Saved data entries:
<<<<
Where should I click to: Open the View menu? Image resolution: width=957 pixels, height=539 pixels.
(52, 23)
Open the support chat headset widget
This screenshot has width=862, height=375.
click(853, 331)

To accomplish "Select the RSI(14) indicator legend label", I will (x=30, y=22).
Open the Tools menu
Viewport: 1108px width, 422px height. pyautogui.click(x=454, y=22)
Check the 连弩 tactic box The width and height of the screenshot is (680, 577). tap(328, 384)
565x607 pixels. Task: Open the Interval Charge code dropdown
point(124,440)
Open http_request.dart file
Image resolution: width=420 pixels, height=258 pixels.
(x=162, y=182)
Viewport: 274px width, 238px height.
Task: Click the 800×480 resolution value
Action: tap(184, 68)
>>>>
Go through the data and copy each line exactly as it was written.

**EXERCISE RESULT**
Where should I click to: Open the View menu? Image resolution: width=957 pixels, height=539 pixels.
(52, 23)
Open the support chat headset widget
This screenshot has width=862, height=375.
click(853, 331)

To accomplish "Select the RSI(14) indicator legend label", I will (x=30, y=22).
Open the Tools menu
Viewport: 1108px width, 422px height. pyautogui.click(x=454, y=22)
Check the 连弩 tactic box The width and height of the screenshot is (680, 577). tap(328, 384)
565x607 pixels. Task: Open the Interval Charge code dropdown
point(124,440)
Open http_request.dart file
Image resolution: width=420 pixels, height=258 pixels.
(x=162, y=182)
Viewport: 274px width, 238px height.
Task: Click the 800×480 resolution value
Action: tap(184, 68)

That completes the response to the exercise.